Directions. Return the lines beginning at the one that contains "At what coordinates" and running to the end of the records, exactly and with nothing else. Omit pictures.

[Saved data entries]

++++++++++++++++++++

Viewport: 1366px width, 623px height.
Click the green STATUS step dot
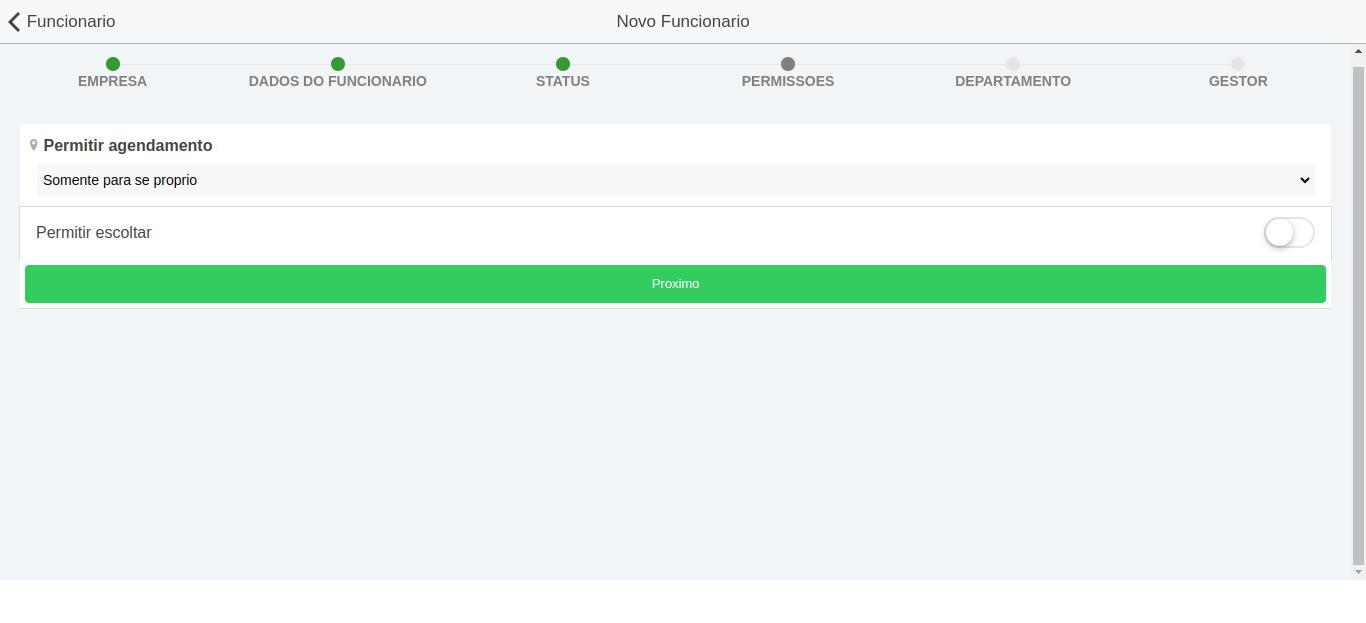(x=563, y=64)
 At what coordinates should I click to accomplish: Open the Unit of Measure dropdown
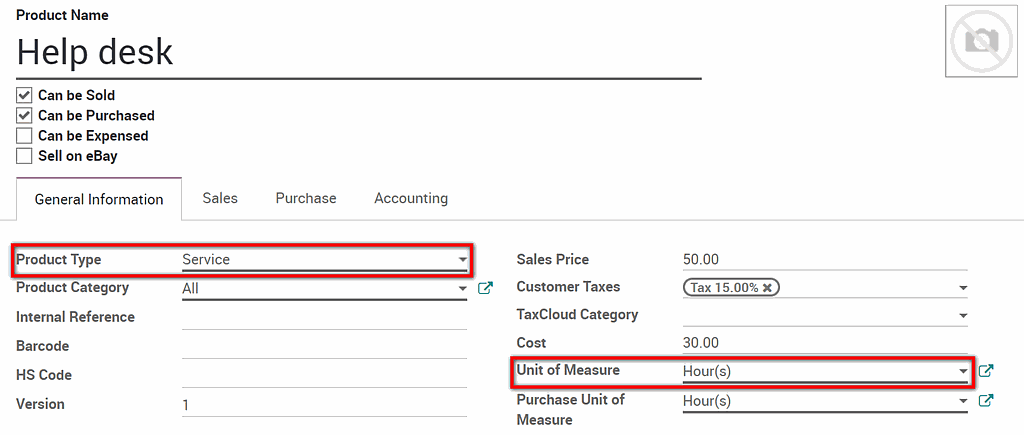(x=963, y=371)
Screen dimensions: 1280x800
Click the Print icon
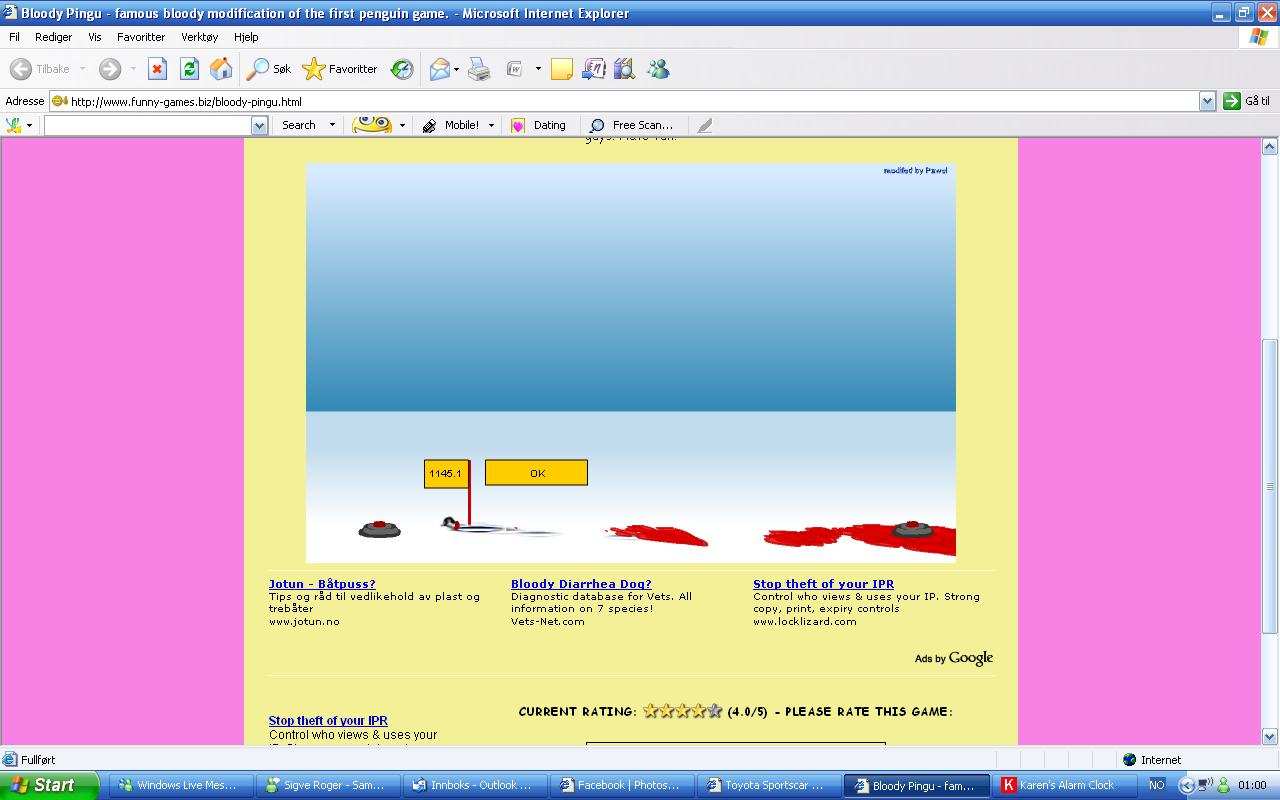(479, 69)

++++++++++++++++++++

Output of the task.
 At what coordinates should I click to accomplish: Open the Unit of Measure dropdown
(x=963, y=371)
Screen dimensions: 1280x800
Click the Print icon
(479, 69)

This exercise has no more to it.